There is no doubt that the fight against sexual violence has a long way to go, and that victims support and services are considerably lacking. The damage of such violent acts reach much farther than the victim, the scope and depth of such acts effect entire communities and whole nations. The reach of such detrimental acts is global, and it has seemingly become a growing phenomenon of conflict.

However in the Central African Republic (CAR) a group of survivors are struggling to undo the damage of sexual violence, and while the struggle to defeat gender based violence is hard enough on its own, the women are facing another all to common hurdle. They are left to fight this battle on their own with little help from outside agencies and supporters.

“We’ve been left to fend for ourselves. We get little help from outside. Many of our members have died,” said the group’s chairwoman, Pelagie Ndokoyanga.

Sexual assault and rape are not rate in CAR, nor are they new to the country which has had decades of conflict ridden instability. An estimated one million people live in CAR’s conflict ridden region and the United Nations Office for the Coordination of Humanitarian Affairs (OCHA) estimates there are some 150,000 internally displaced persons across the country. Other estimates place the total displacement at 300,00, with 212,000 internally displaced more than 70,000 who have sought refuge outside of CAR.

© Pierre Holtz | OCHA The situation in CAR is also affected by the crisis in neighboring Sudan’s Darfur province, for which it suffers a spillover of violence, displaced people, refugees and rebel groups along the countries eastern border.

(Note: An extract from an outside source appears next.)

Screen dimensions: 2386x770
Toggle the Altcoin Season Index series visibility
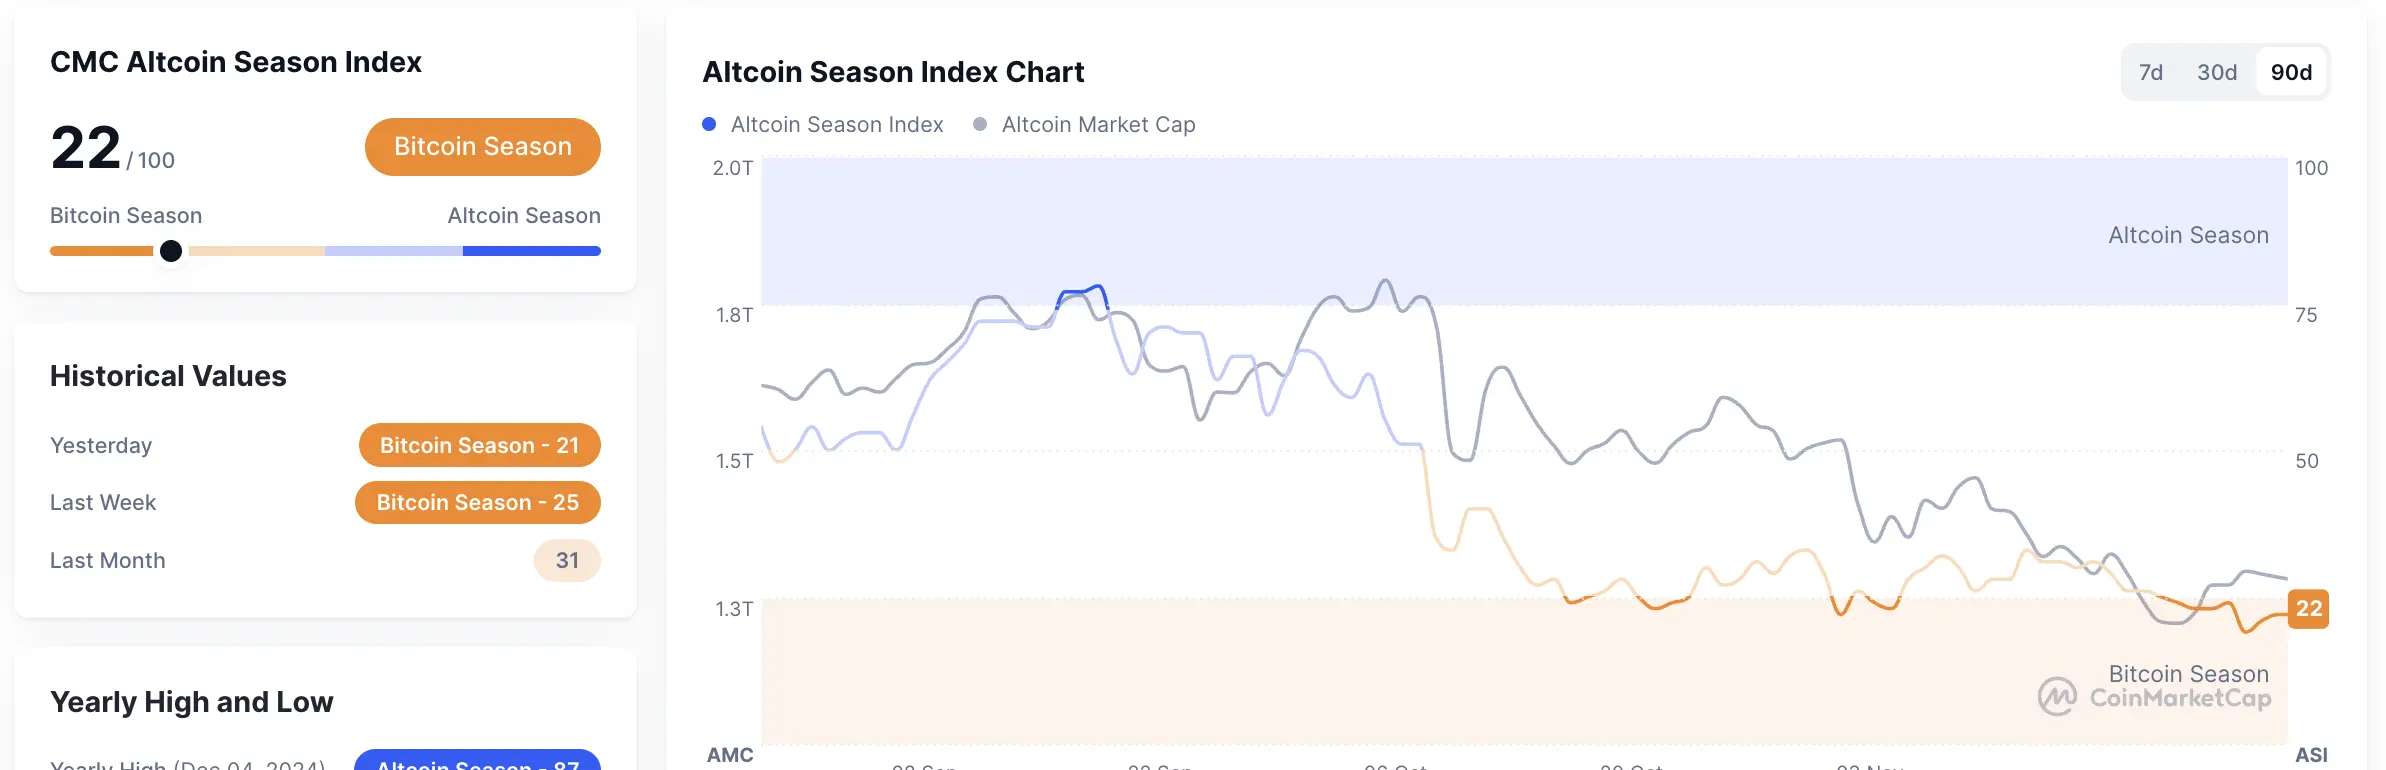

In the northwestern region of the country there has been attacks by Chadian armed forces crossing the border and invading villages, where they have been known to rape women and girls during their attacks. When the attacks increased during the increased unrest from early 2006 to early 2007. The ICC opened investigations in May 2007, after a request from the government.

“I was raped by a Chadian soldier in Betoko when our village was raided. Four other girls were raped on the same day. Some of my fellow [rape victims] have left the village; they were ashamed of what happened to us,” 21-year-old Celine Nadima said (Living with rape, harassment in the northwest).

In February 2007, the UN Office for the Coordination of Humanitarian Affairs (OCHA) reported that “sexual and gender-based violence strikes well over 15% of women and girls” in northern CAR.

“There is a dire need to expand the programmes that support the survivors of sexual violence and help communities to prevent it in the future,” affirmed Toby Lanzer, United Nations Humanitarian Coordinator in the CAR. (OCHA)

It is clear that much needs to be done to prevent, treat, rehabilitate and remove the stigma from survivors of gender based sexual violence and rape in CAR, as it is across the rest of Africa’s conflict ridden countries.